Elles figurèrent les pétroleuses imaginées par leurs journaux.

On lisait dans le journal Le Globe :

« Peu de jours après la chute de la Commune, un membre de l’Assemblée nationale eut la curiosité d’aller voir les femmes prisonnières à Versailles. À peine avait-il pénétré dans la cour où se trouvaient réunies deux ou trois cents de ces malheureuses, qu’il se sentit saisir le bras par l’une d’elles, couverte de vêtements en lambeaux :

« — Ne me quittez pas, monsieur ! s’écria-t-elle.

« Il essaya de se dégager ; la femme se cramponna plus fort à son bras en lui disant :

« — Pour l’amour de Dieu, ne me quittez pas ; regardez-moi.
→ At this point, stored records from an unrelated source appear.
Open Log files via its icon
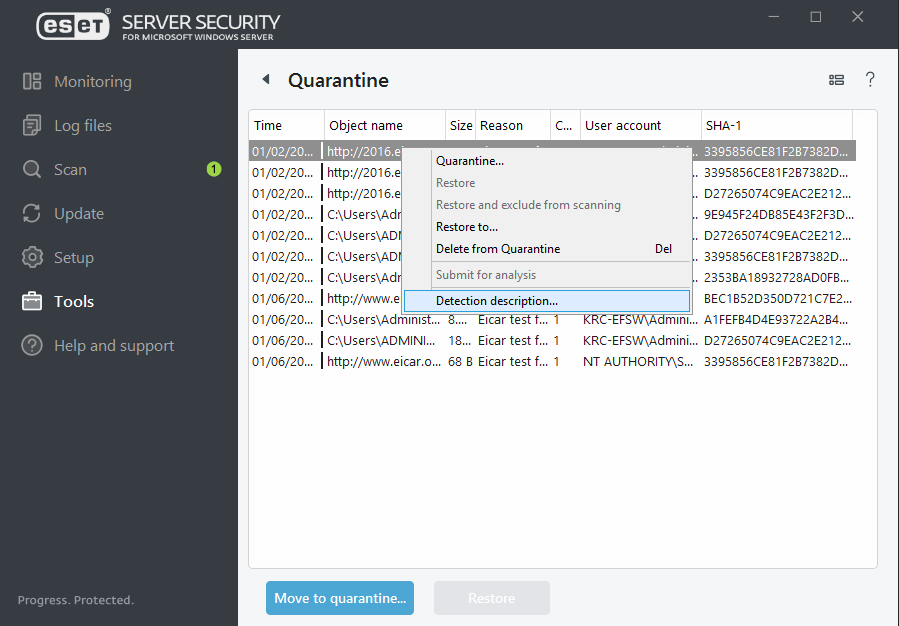 pos(32,126)
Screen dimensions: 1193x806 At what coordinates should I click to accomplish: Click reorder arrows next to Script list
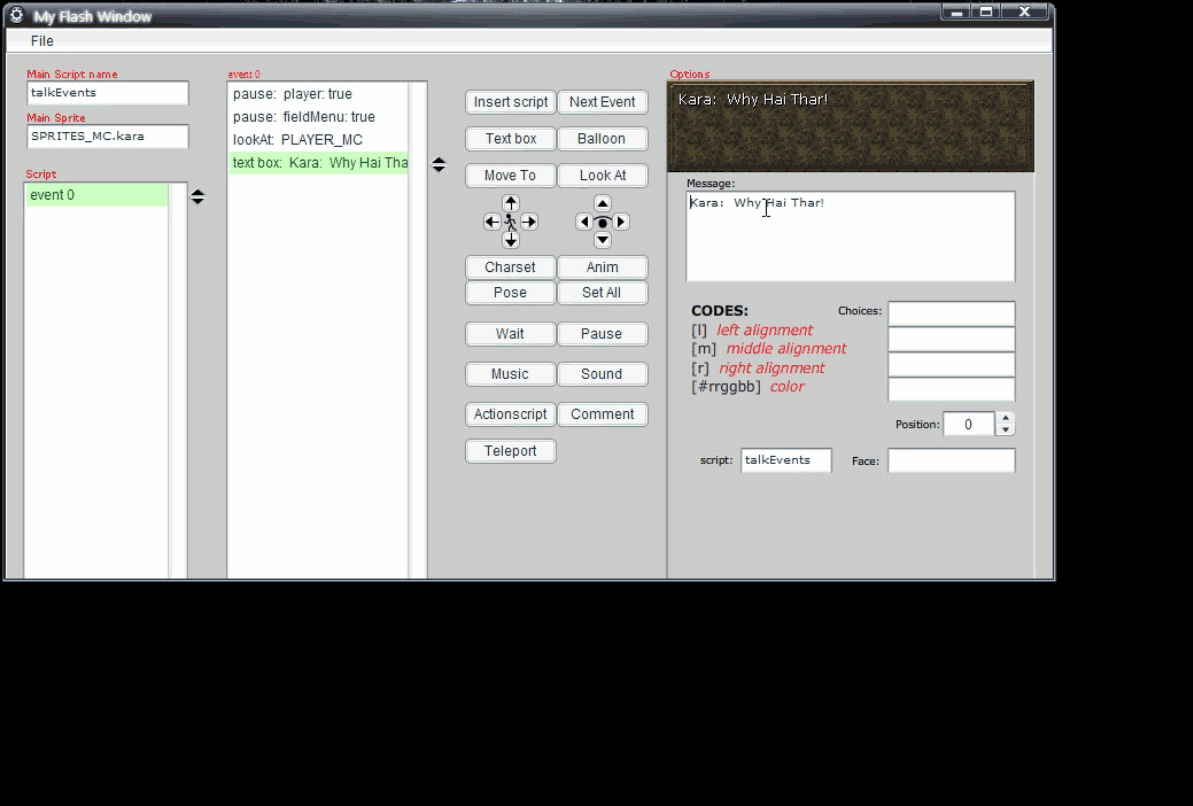tap(198, 197)
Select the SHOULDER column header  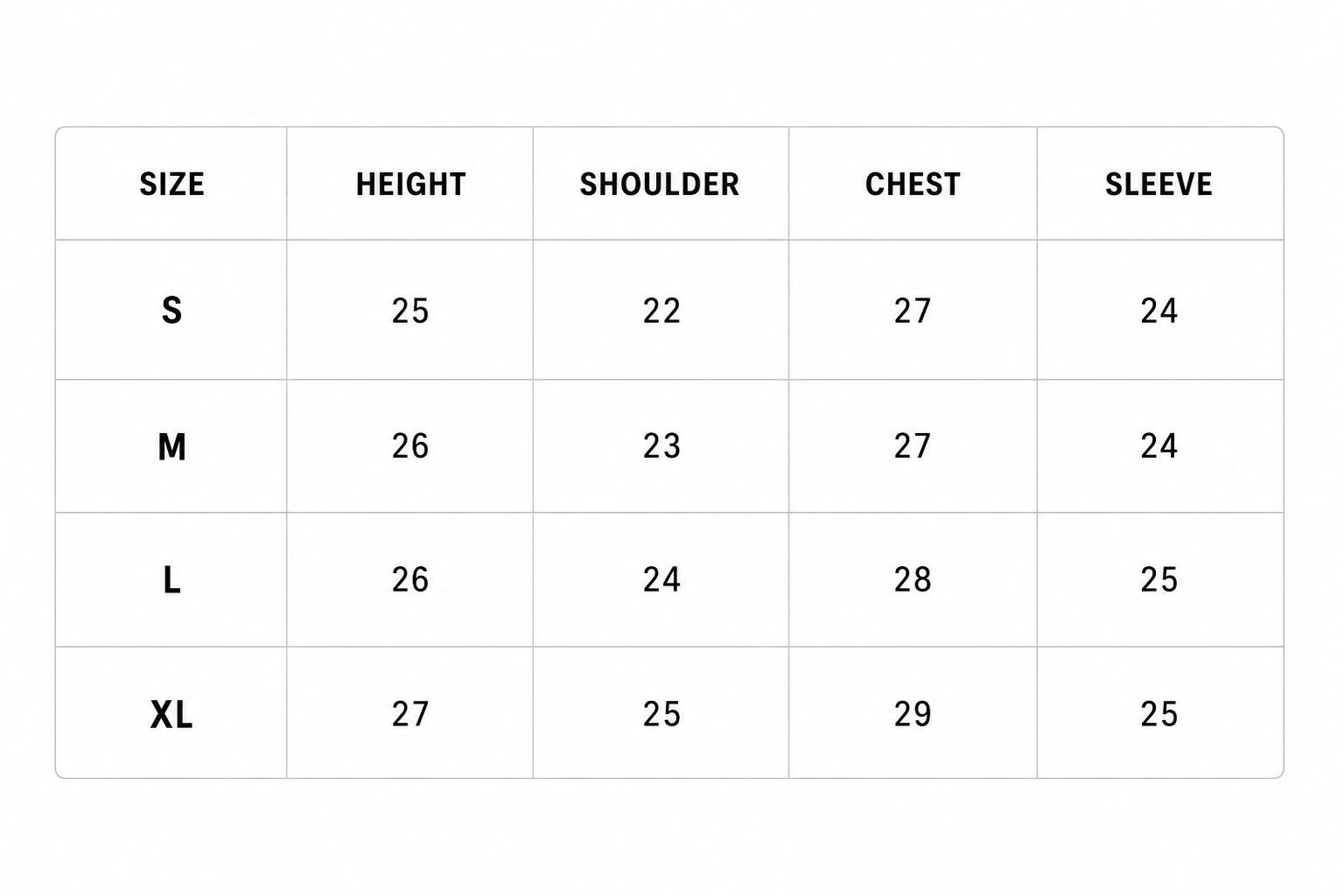[x=660, y=185]
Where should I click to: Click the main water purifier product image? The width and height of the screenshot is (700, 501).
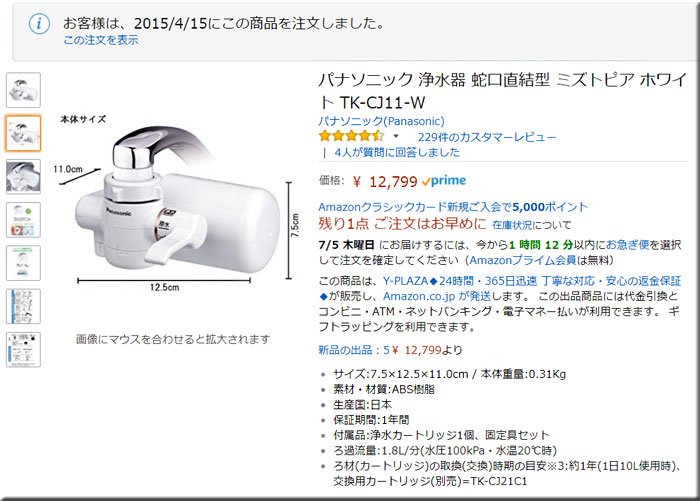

« Le député jeta alors les yeux sur la prisonnière et ne put retenir une exclamation de surprise.

« — Grand Dieu ! madame, vous ici ?

« Il venait de reconnaître une de ses amies, femme riche et distinguée, qui habite Paris. La dame fondit en larmes, puis raconta son histoire :

« Le jeudi 23 mai, après que la bataille eut cessé dans son quartier, cette dame sortit et se rendit chez son teinturier pour y réclamer quelques objets. En sortant de sa boutique, elle se trouva au milieu d’un groupe de femmes qui fuyaient, poursuivies par des soldats.

« — Arrêtez-les, criait-on, ce sont des pétroleuses !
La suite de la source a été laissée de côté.